Ep. 91 Powering Rural Africa

Man in small shop pushing cold orange soda towards camera.

Stephane, a shop owner, is able to sell cold drinks with electricity supplied from a solar microgrid. Credit: Sumin Wang

According to USAID, only four percent of people in rural Zambia has access to power. A Duke University interdisciplinary team has spent the past academic year trying to get a better understanding of the barriers to energy investment there.

The team looked at policy issues, assessed customers’ willingness to pay, and even created a geospatial application so potential investors can easily look at variables in each region before deciding to invest.

Faculty and staff of the Energy Access Project at Duke led the team, which also included students. What the team learned in Zambia could be helpful to those trying to help other developing countries gain sustainable power.

Listen:

Guests: Undergraduates Aashna Aggarwal and Miranda Wolford. Graduate student Sumin Wang.

Conversation highlights have been edited for readability and clarity.

Conversation Highlights

So what was the goal of the team?

adults and children smiling, standing outside in Zambia. Air conditioner on wall in backround.

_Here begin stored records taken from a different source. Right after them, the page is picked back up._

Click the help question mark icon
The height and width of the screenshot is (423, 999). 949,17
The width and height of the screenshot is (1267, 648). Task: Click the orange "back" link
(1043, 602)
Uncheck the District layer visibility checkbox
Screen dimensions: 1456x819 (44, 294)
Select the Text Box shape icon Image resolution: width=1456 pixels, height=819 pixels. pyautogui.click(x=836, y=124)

Duke students and faculty visited a solar microgrid site in the village of Mugurameno in August 2018 to learn about challenges and opportunities facing electrification in rural communities.

Wolford: Well, the energy landscape in Zambia has been relatively untapped in comparison to neighboring countries, like Kenya where they have a thriving off grid energy private sector.

We were meeting with all of these private sector companies, government agencies, NGO’s, and we really wanted to create a sort of document or resource for private companies looking to enter the space and also financiers and backers looking to enter the space [in order to] connect all of the dots and create that sort of market overview and market landscape that highlighted both the opportunities in the space, the immense untapped market, and then also the many challenges that come with this space, such as the unpredictability.

Being that it’s such a new space for private companies to expand into, there’s a lot of reactionary policy.

What surprised you most of what you found or what experience you had?

Wolford: What surprised me the most was just with all of the funding coming in and just a new emphasis on sustainability and energy access as well, that same emphasis on sustainability hasn’t necessarily been extended to the actual business side of the energy access equation.

When you’re looking at local companies that often start off as individually run operations, where they’re just perhaps reselling solar home products or solar home systems on the streets, those don’t have the same access to early seed capital or early financing as foreign or expat owned companies.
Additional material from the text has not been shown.